The September 20th deadline for TikTok only bans app stores from allowing new downloads or updates to the apps, which on the surface seems like a security issue of it’s own. ByteDance would be prohibited from applying security patches, etc. However, that only lasts until November 12th, where the app will be banned completely.
This seems especially bad for WeChat, and the mostly Chinese people in the US that depend on the service to communicate with friends and family in their homeland. As there’s no proposal on the table for a buyout of WeChat, and as most communications apps like Facebook Messaging and Twitter are banned in China, these people will be suddenly cut off from a method of communicating they’ve come to depend on.
It must be noted, however, that there does remain some basis for US concern about the dangers of these apps continuing to operate in the US, as today’s Commerce Department announcement outlines:
While the threats posed by WeChat and TikTok are not identical, they are similar. Each collects vast swaths of data from users, including network activity, location data, and browsing and search histories. Each is an active participant in China’s civil-military fusion and is subject to mandatory cooperation with the intelligence services of the CCP. This combination results in the use of WeChat and TikTok creating unacceptable risks to our national security.
In unraveling what’s becoming a giant mess, there are a number of things to remember:
- While much has been made of Oracle’s connection to Donald Trump, it’s also worth noting that ByteDance attempted to use that connection to get a deal that would result in less than a complete sale. ByteDance was hoping that a connection to Trump-friendly Oracle, along with a promise of 20-25,000 new US jobs as TikTok’s global operations moved here. That apparently hasn’t worked, however.
- Resistance to a sale is coming not only from ByteDance itself, who sought in the Oracle proposal to maintain a majority share, but also for TikToks venture capitalist investors. A sale now would mean VCs would lose out on a lot of potential earnings as rapidly growing TikTok becomes more and more valuable. In the Oracle bid, the VCs retained their stake, while in a Microsoft bid it didn’t look like they would.

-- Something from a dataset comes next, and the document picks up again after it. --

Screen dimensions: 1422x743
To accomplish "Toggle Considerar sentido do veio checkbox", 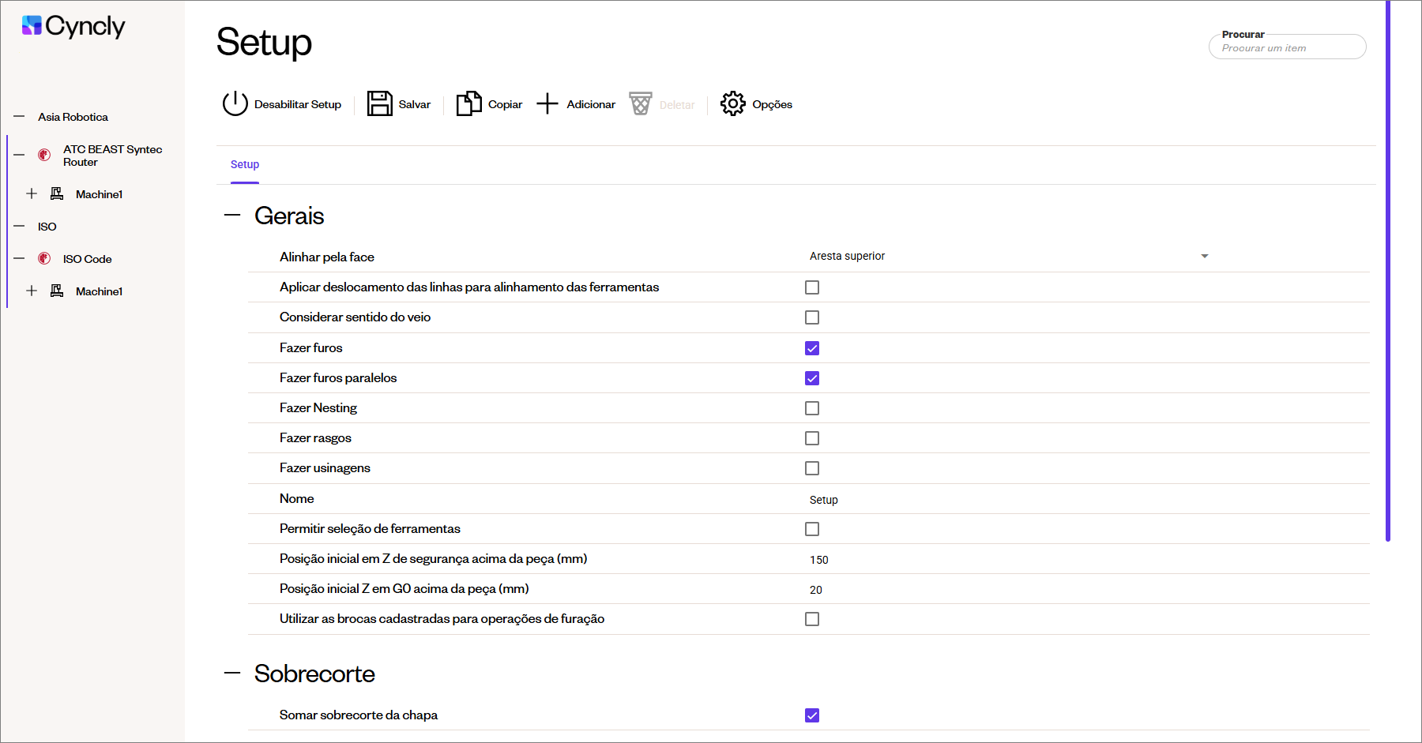I will point(811,317).
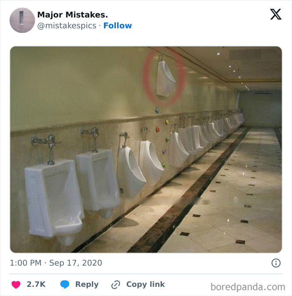Image resolution: width=292 pixels, height=296 pixels.
Task: Like the tweet with the heart icon
Action: tap(15, 284)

- A ban could actually add to the mess, not clean it up. Oracle, Venture Capitalists, and even TikTok creators could sue over lost income from this ban. US would have to prove there is really a threat, not just election year posturing. (note: I am not a lawyer, but financial damages from the ban seem clear).
As this is a Microsoft-centric blog, what does this have to do with Microsoft, as their bid was rejected and they’re out of the running? Well, first of course, Oracle hasn’t actually won anything. ByteDance took a gamble that the Trump Administration would look the other way in order to reward their friend Larry Ellison, but that hasn’t happened.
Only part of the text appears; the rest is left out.